(Obiettivo del compito)
Ritrascrivi le righe partendo da quella che contiene "Open Entry Rules Access Profiles dropdown" e proseguendo fino alla fine delle righe, estremi inclusi. Lascia fuori dalla risposta le immagini.

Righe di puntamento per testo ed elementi
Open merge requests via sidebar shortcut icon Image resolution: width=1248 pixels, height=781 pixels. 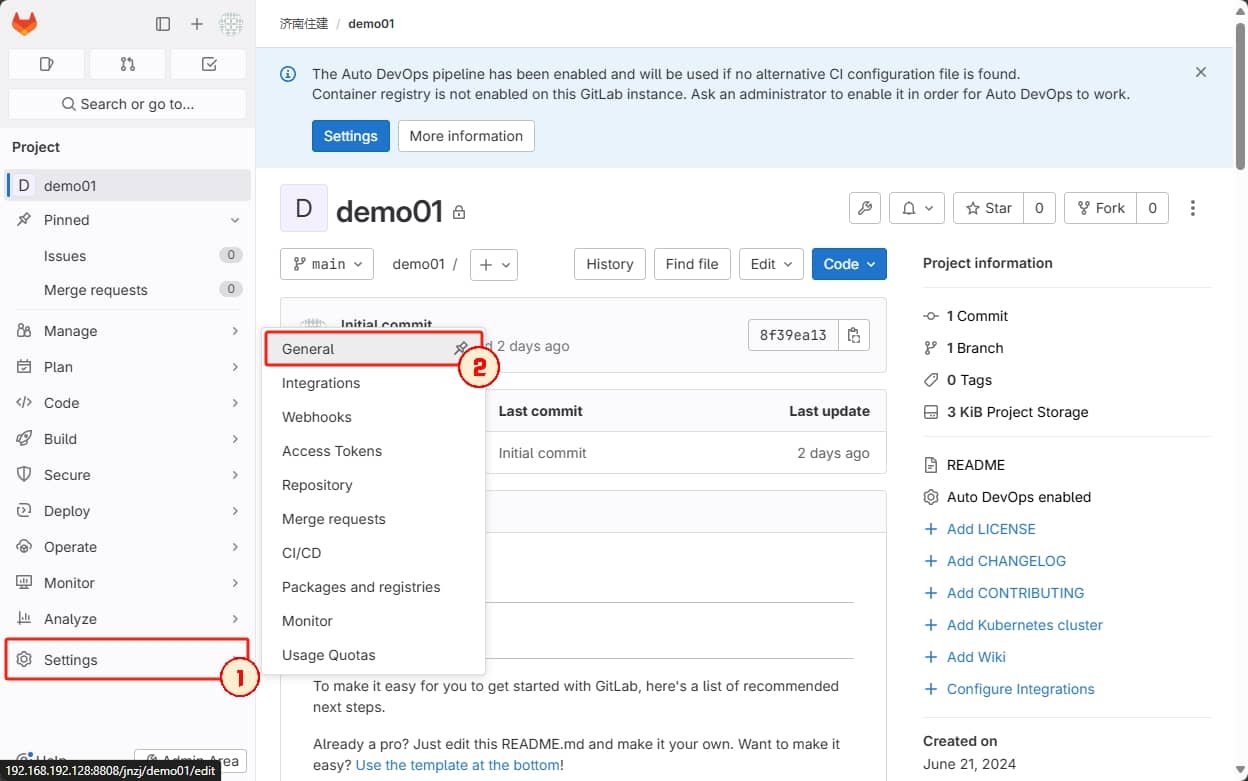127,63
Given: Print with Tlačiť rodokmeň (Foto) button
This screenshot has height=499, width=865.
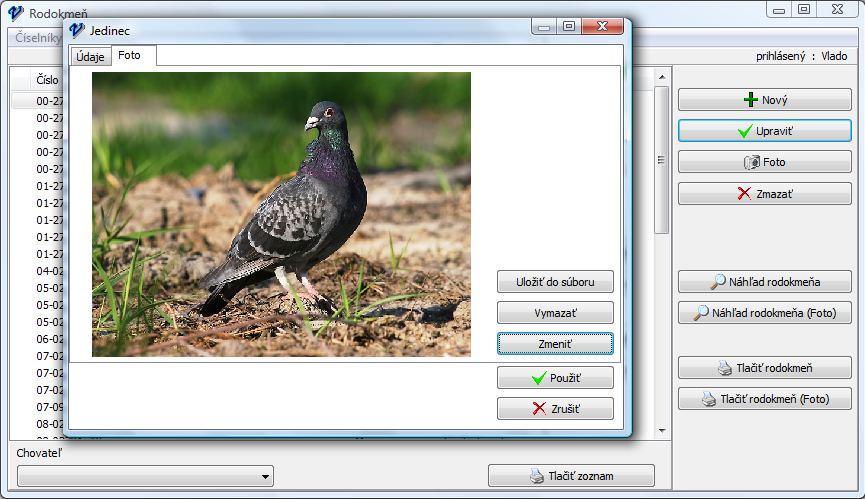Looking at the screenshot, I should tap(765, 399).
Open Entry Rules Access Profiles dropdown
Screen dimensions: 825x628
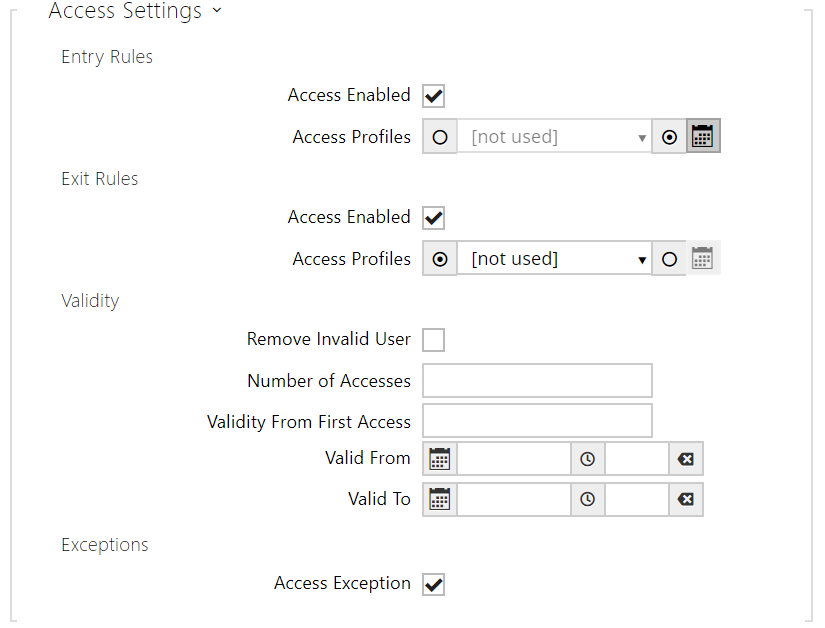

(Soluzione)
Open Entry Rules Access Profiles dropdown
Screen dimensions: 825x628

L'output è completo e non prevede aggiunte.